┏━━

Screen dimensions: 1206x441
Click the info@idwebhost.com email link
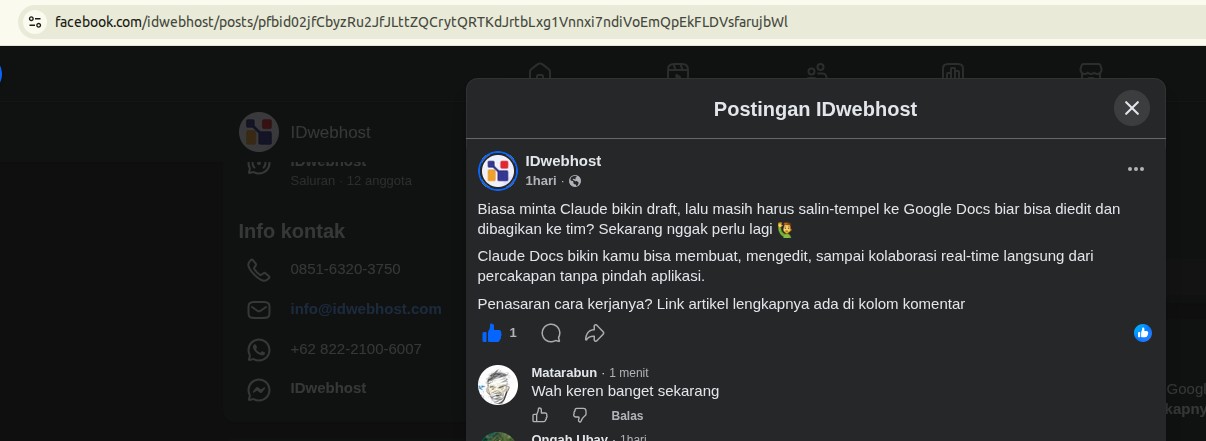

┗━━
┏━━

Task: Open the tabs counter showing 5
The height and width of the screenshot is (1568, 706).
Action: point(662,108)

┗━━

Exercise directions
What you return must be the lines above that run from the line with "Screen dimensions: 1206x441" to the line with "Click the info@idwebhost.com email link", inclusive, each copied exactly.

Task answer
Screen dimensions: 1206x441
Click the info@idwebhost.com email link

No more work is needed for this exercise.